Graphical Representation of Cash Flow

I'm drawing a dollar sign, and this represents cash flow. Everything that we do needs to be represented on cash flow because, as stated, our world is based on cash flow.

Inflation and Its Impact

We need to understand inflation, which makes our dollars less valuable. For example, if a family was making $100,000, saving $10,000, and consuming $90,000: they need $90,000 now, but much more in the future to maintain the same lifestyle because of inflation.

Calculating Your Financial Future

We're assuming an inflation rate of 3%, a 7% investment return rate before retirement, and conservatism for post-retirement. Including Social Security, pensions, and other accounts help make this snapshot more accurate.
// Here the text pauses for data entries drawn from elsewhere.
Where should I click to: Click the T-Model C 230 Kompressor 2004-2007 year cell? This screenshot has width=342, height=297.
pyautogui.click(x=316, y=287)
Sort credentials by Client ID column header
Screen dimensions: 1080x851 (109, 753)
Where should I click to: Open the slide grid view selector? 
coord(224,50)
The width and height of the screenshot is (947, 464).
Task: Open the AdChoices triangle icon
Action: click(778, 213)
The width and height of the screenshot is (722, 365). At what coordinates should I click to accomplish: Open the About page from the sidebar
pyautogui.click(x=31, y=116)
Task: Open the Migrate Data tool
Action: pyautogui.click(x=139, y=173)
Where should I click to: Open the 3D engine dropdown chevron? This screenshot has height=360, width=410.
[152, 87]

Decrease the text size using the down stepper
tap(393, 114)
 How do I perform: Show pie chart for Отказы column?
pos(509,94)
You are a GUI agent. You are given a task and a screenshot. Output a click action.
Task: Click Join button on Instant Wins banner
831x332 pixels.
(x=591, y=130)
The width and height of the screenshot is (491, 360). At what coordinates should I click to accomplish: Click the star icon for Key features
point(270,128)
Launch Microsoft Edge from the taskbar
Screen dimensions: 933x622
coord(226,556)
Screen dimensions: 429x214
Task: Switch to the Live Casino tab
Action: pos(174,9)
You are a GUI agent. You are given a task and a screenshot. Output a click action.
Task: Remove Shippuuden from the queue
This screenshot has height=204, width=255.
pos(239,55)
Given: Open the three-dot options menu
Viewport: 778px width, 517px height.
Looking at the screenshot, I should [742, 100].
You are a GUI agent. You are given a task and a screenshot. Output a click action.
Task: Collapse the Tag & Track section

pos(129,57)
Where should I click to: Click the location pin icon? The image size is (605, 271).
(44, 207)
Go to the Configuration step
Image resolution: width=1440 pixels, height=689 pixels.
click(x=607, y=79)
  1. Your initial savings and how much you save annually.
  2. Projected income increase by 3% annually.
  3. Expected retirement age and lifestyle maintenance costs.

The Red Line and Green Line

The concept is to keep the red line, representing necessary income, balanced with the green line, representing savings growth. Most people find a gap because of unseen factors like inflation, taxes, etc.

Tools and Recommendations

Factors like tax efficiency, money tracking, and growth strategies can help you align your financial future.

  • Maximize current savings potential.
  • Explore financial strategies for better ROI.

In Conclusion

This Better Wealth Assessment offers a snapshot of where you are and what needs to be changed to stay in balance. If this model seems off, remember: there are solutions, and working with someone skilled can help maximize your financial potential.